Rita Lee errou. “O rock errou”
(trocadilho com a palavra “rock’n roll”, colocado como título de uma canção de
Lobão, na qual o compositor aponta os diversos problemas mundiais que tal
gênero musical enfrentou e não resolveu). As duas afirmações poderiam ser condenadas
como um julgamento arrogante ao episódio da briga entre Rita Lee e os policiais
militares de Sergipe no último show (de encerramento da carreira) da cantora,
que culminou na prisão da eterna musa do rock brasileiro. Poderia ser um
julgamento arrogante, mas a atualidade diz que não é.

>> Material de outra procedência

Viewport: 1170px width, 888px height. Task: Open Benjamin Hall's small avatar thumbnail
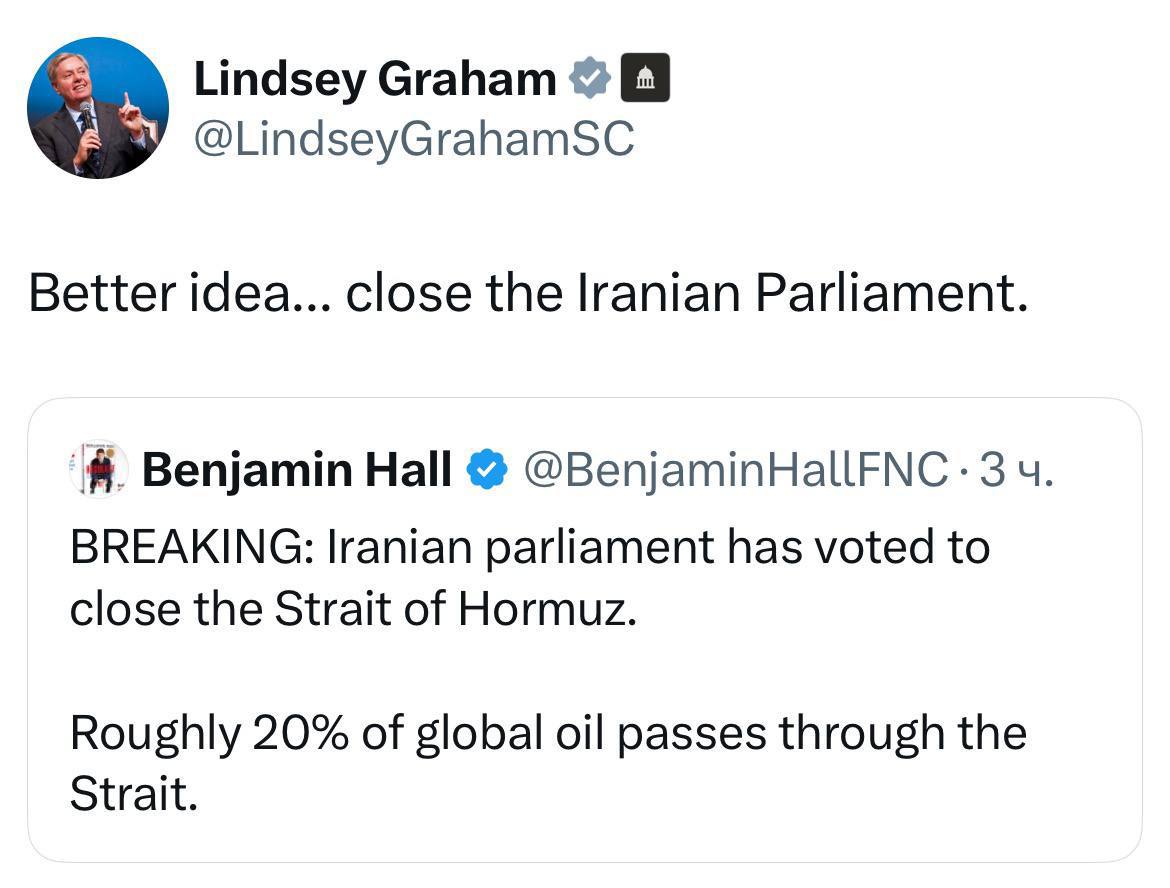tap(98, 469)
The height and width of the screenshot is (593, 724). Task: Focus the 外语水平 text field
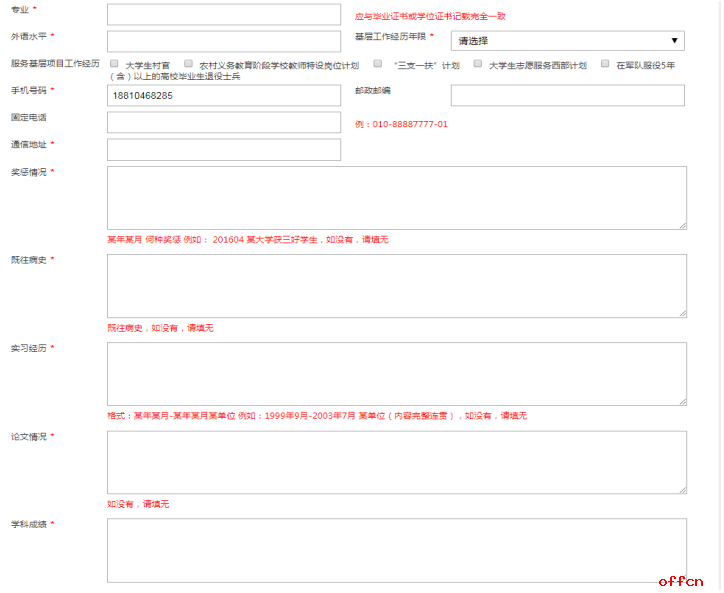click(x=223, y=41)
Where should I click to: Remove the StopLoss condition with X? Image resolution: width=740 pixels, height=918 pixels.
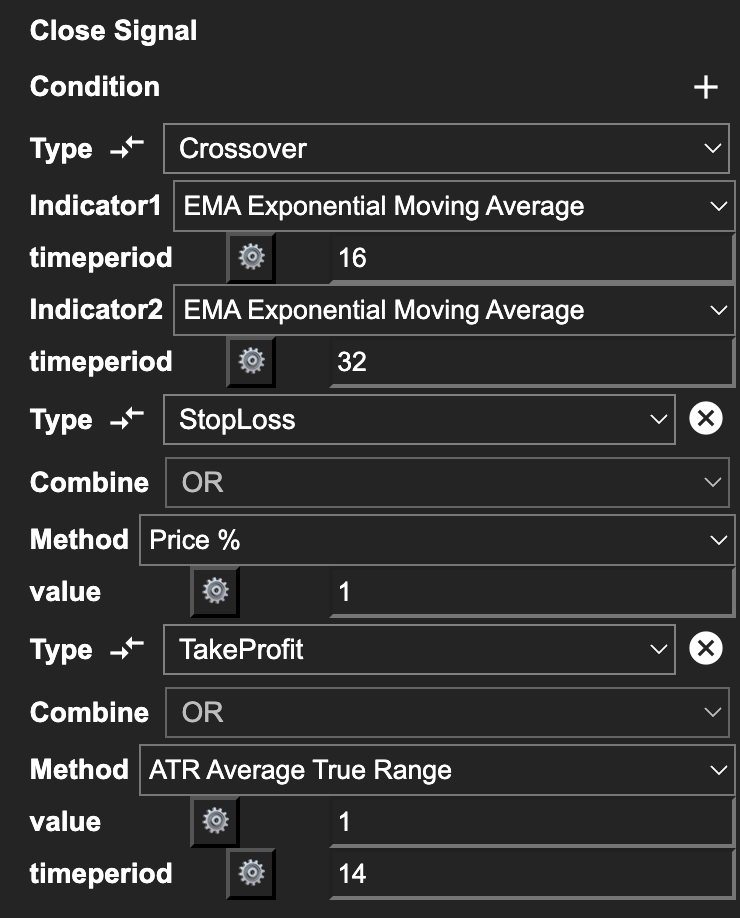tap(706, 419)
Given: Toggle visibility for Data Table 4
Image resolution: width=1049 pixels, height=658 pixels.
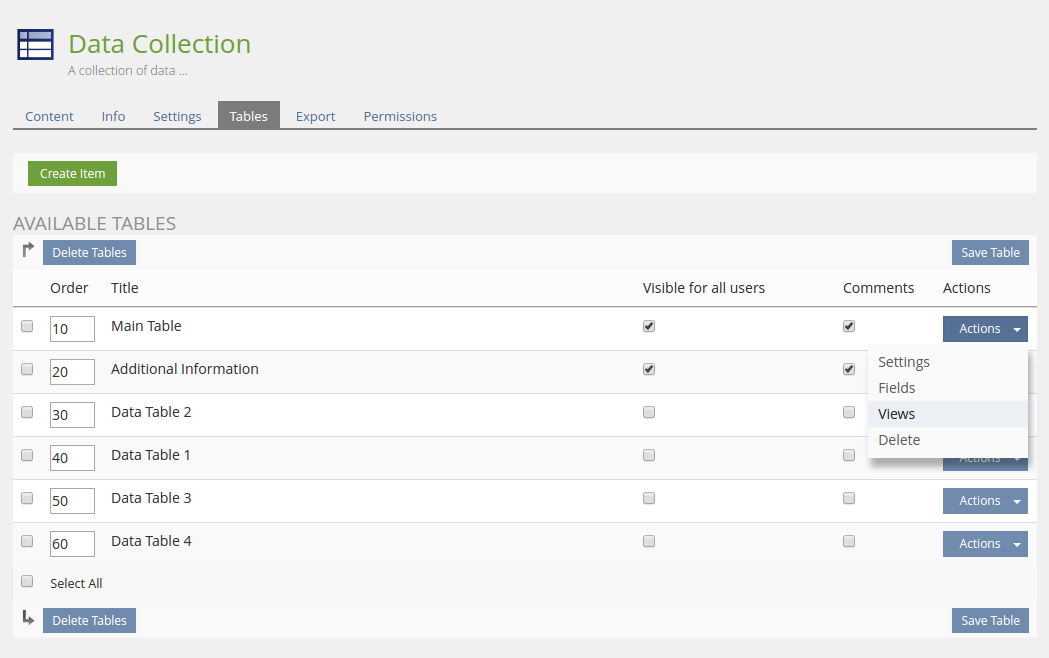Looking at the screenshot, I should click(649, 541).
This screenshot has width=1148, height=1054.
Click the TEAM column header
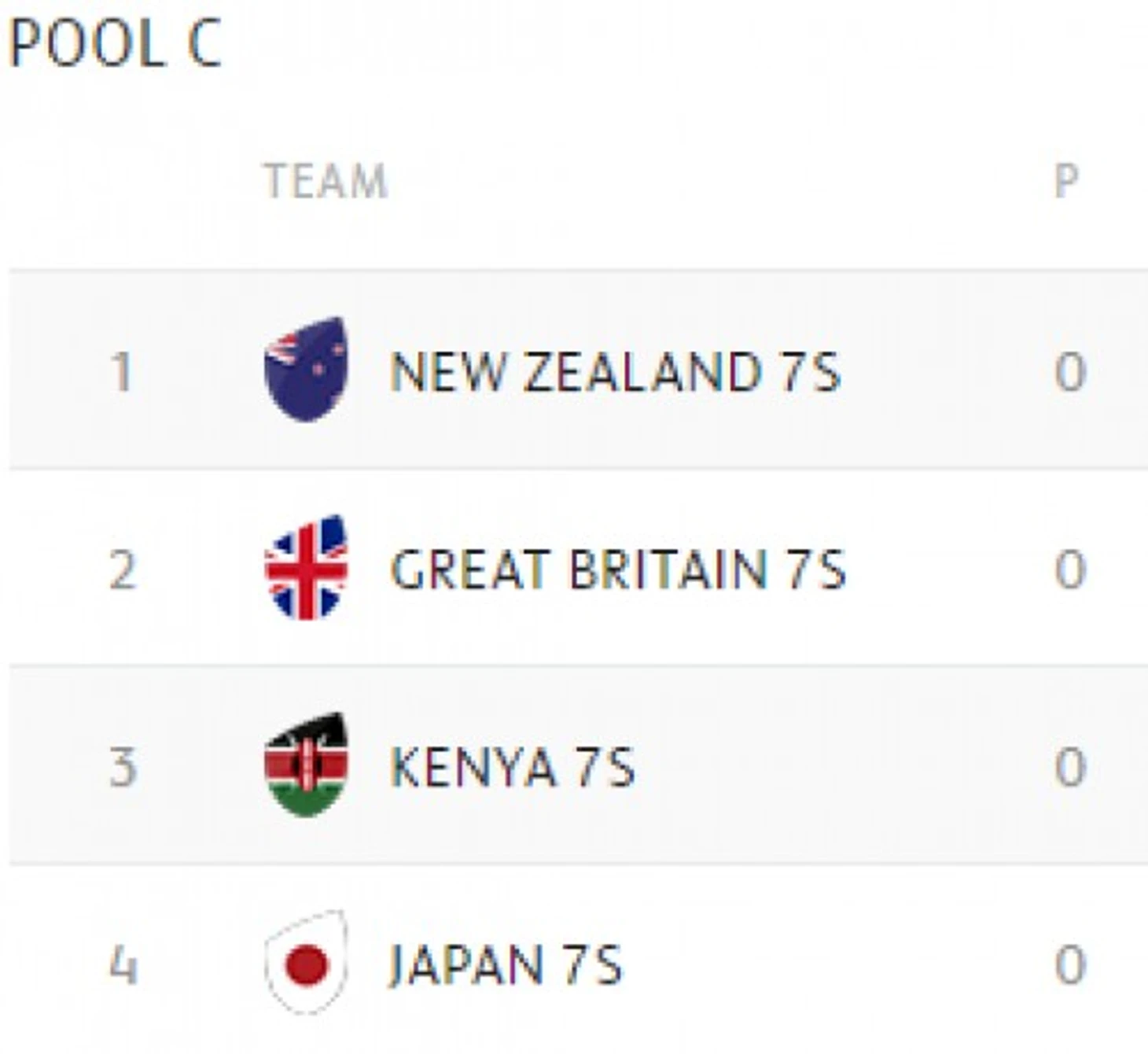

Com o surgimento da internet e a
possibilidade de sermos autores e defensores de nossos próprios pontos de
vistas, a realidade dos fatos passou a ser cada vez mais relativa. Podemos
alterá-la, fragmentá-la, distorcê-la e contorcê-la à vontade. Vivemos um
admirável mundo novo virtual, de possibilidades; a realidade é mera vítima de
milhões de pontos de vista que nos permitem sermos incoerentes e inconsequentes
com nossas verdades. Assim é fácil condenar Rita Lee, condenar o rock n’ roll,
condenar os policiais militares do Estado de Sergipe, condenar a proibição da
maconha; é fácil condenar qualquer coisa hoje em dia. E gostamos do que é
fácil, sim, nós adoramos condenar tudo sem analisar nada na realidade.
O ato violento dos policiais
militares ao revistarem e agredirem o público do evento, em desrespeito aos
pedidos e ao show da cantora, é condenável. Então milhões de pessoas condenam e
expressam frases moralizantes de ódio, calúnias e insultos aos funcionários do
Estado. A agressão verbal de Rita Lee aos policiais foi exagerada e,
consequentemente, se torna condenável. Então milhões de pessoas condenam e
expressam frases moralizantes de ódio, calúnias e insultos à cantora. Os dois
lados pecaram e exageraram nos seus atos; não, para os milhões de pessoas isso
não importa. O que importa é defender um lado, um ponto de vista e usar a
liberdade de expressão para agredir, esfolar, triturar, massacrar, desrespeitar
e impossibilitar a liberdade de expressão do outro.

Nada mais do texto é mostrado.